17 M. C n'établit pas être personnellement et actuellement exposé au risque de subir dans son pays d'origine des traitements prohibés par les stipulations précitées de l'article 3 de la convention européenne de sauvegarde des droits de l'homme et des libertés fondamentales. Dès lors, le préfet du Nord n'a pas méconnu les stipulations de l'article 3 de la convention européenne de sauvegarde des droits de l'homme et des libertés fondamentales. Par suite, ce moyen doit être écarté.

18 Il résulte de ce qui précède que les conclusions de M. C tendant à l'annulation de la décision fixant le pays de destination doivent être rejetées.

Sur l'autre moyen dirigé contre la décision d'interdiction de retour :

19 Aux termes de l'article L. 612-6 du code de l'entrée et du séjour des étrangers et du droit d'asile : " Lorsqu'aucun délai de départ volontaire n'a été accordé à l'étranger, l'autorité administrative assortit la décision portant obligation de quitter le territoire français d'une interdiction de retour sur le territoire français. Des circonstances humanitaires peuvent toutefois justifier que l'autorité administrative n'édicte pas d'interdiction de retour. / Les effets de cette interdiction cessent à l'expiration d'une durée, fixée par l'autorité administrative, qui ne peut excéder trois ans à compter de l'exécution de l'obligation de quitter le territoire français. ". Aux termes de l'article L. 612-10 du même code : " Pour fixer la durée des interdictions de retour mentionnées aux articles L. 612-6 et L. 612-7, l'autorité administrative tient compte de la durée de présence de l'étranger sur le territoire français, de la nature et de l'ancienneté de ses liens avec la France, de la circonstance qu'il a déjà fait l'objet ou non d'une mesure d'éloignement et de la menace pour l'ordre public que représente sa présence sur le territoire français. / () ".

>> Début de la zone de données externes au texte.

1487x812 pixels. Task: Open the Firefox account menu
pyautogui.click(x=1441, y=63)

20 Il ressort des dispositions précitées que la durée de l'interdiction de retour est déterminée en tenant compte de la durée de présence de l'étranger sur le territoire français, de la nature et de l'ancienneté de ses liens avec la France, de la circonstance qu'il a déjà fait l'objet ou non d'une mesure d'éloignement et de la menace pour l'ordre public que représente sa présence sur le territoire français. M. C ne justifie d'aucune circonstance humanitaire. Contrairement à ce que soutient le requérant, le préfet a pris en compte sa durée de présence dur le territoire en mentionnant dans l'arrêté litigieux que le requérant a passé l'essentiel de son existence dans son pays d'origine. Dès lors, M. C, alors qu'il a fait l'objet d'une précédente mesure d'éloignement et que sa présence représente une menace pour l'ordre public, n'est pas fondé à soutenir que le préfet du Nord aurait commis une erreur d'appréciation en prononçant à son encontre une interdiction de retour sur le territoire français d'une durée de trois ans. Ce moyen doit être écarté.

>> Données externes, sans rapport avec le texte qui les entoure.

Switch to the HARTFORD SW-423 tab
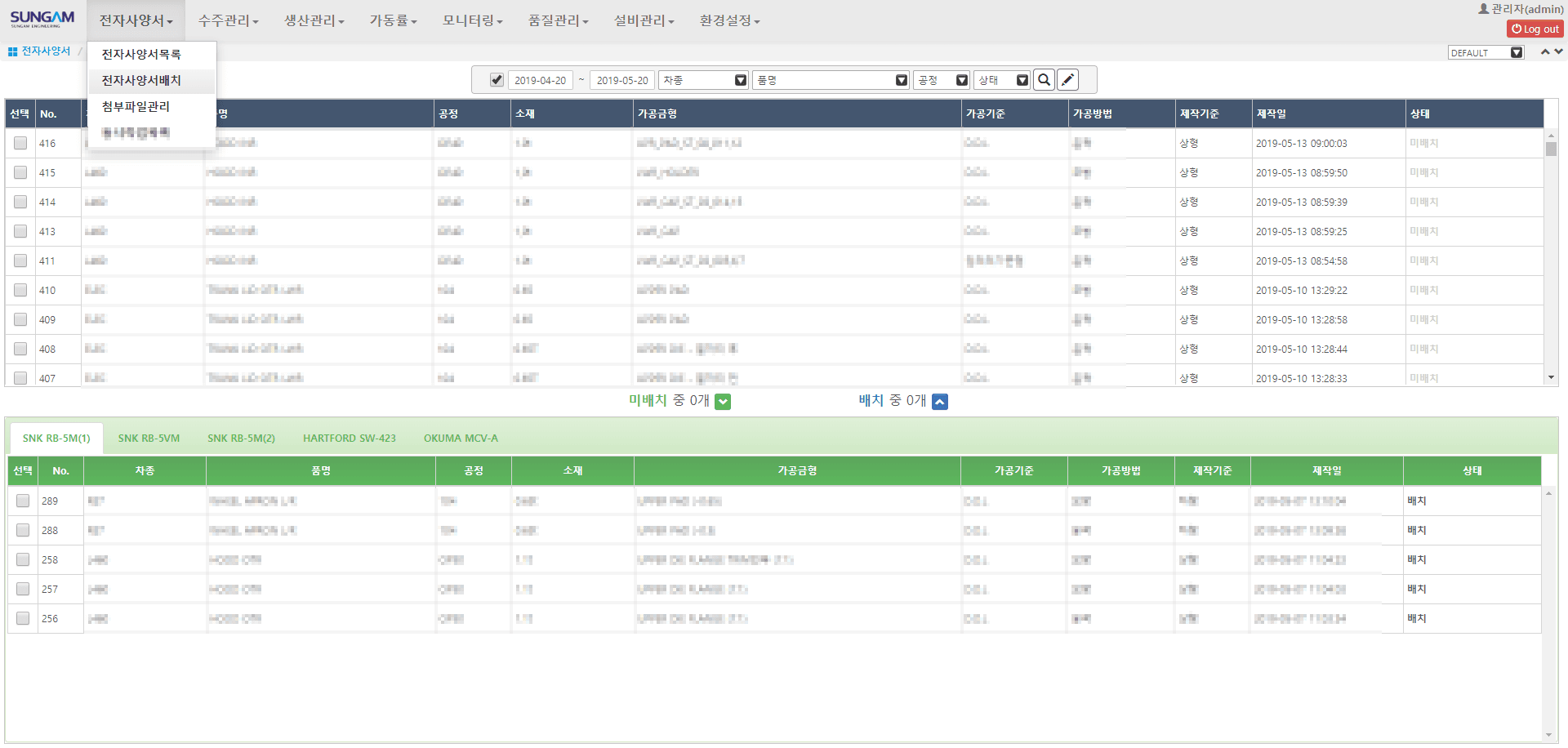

21 Il résulte de ce qui précède que les conclusions à fin d'annulation de la décision portant interdiction de retour sur le territoire français doivent être rejetées.

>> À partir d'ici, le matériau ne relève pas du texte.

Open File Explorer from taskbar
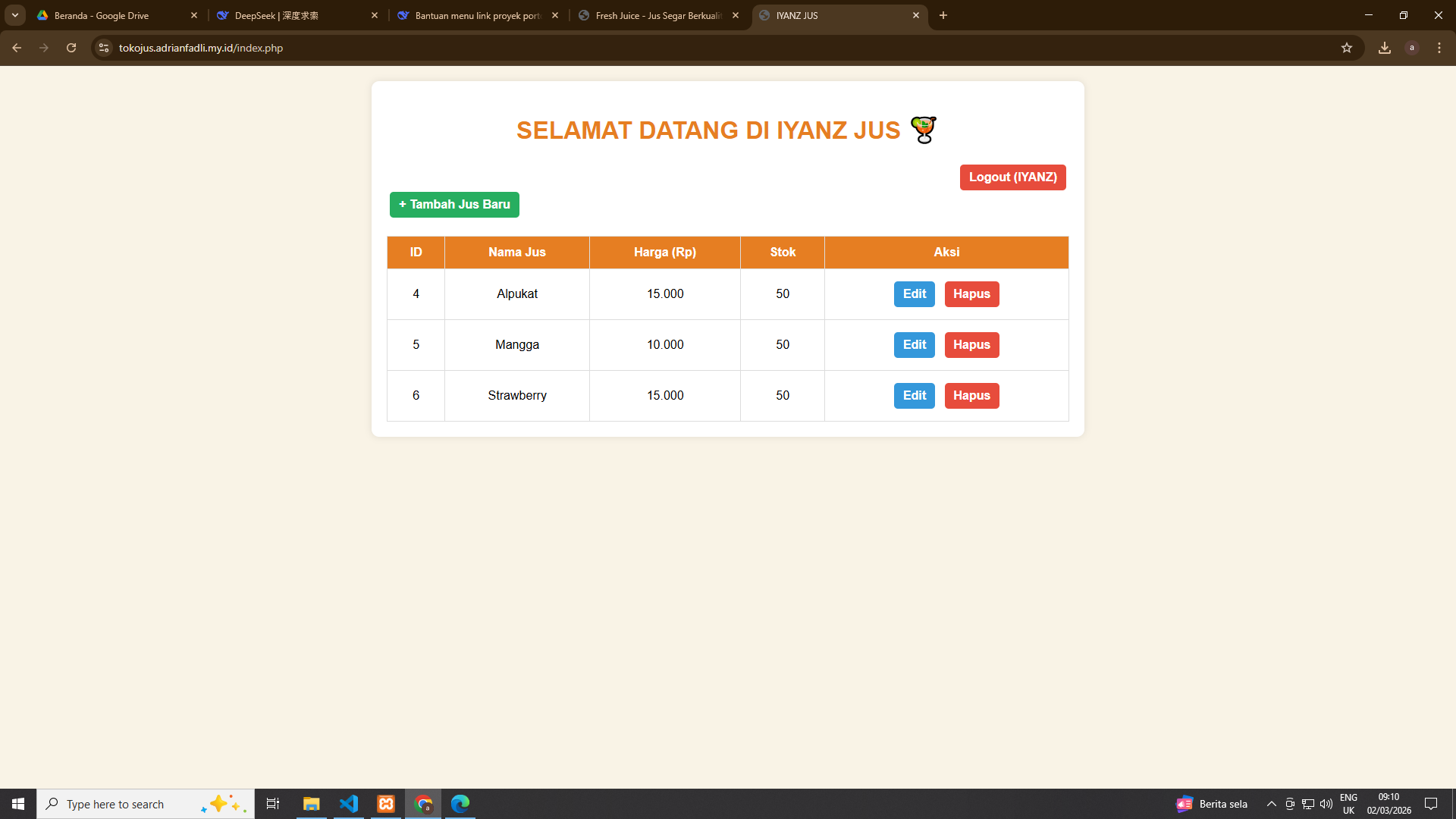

Sur les conclusions aux fins d'injonction et d'astreinte :

22 Le présent jugement n'implique aucune mesure d'exécution. Par suite, ses conclusions à fin d'injonction et d'astreinte doivent être rejetées.

Sur les conclusions tendant à l'application des dispositions de l'article L. 761-1 du code de justice administrative et de l'article 37 de la loi du 10 juillet 1991 :

23 Ces dispositions font obstacle à ce que soit mis à la charge de l'État, qui n'est pas dans la présente instance la partie perdante, le remboursement d'une somme au titre des frais exposés par M. C et non compris dans les dépens.

D E C I D E :

Article 1er : M C est admis au bénéfice de l'aide juridictionnelle totale à titre provisoire.

Article 2 : Le surplus des conclusions de la requête est rejeté.

Article 3 : Le présent jugement sera notifié à M. D C, à Me Marseille et au préfet du Nord.

Rendu public par mise à disposition au greffe le 21 juin 2023.

Le magistrat désigné,

signé

P. GOURIOULe greffier,

signé

B. NIEUWJAER

La République mande et ordonne au préfet du Nord en ce qui le concerne ou à tous commissaires de justice à ce requis en ce qui concerne les voies de droit commun contre les parties privées, de pourvoir à l'exécution du présent jugement.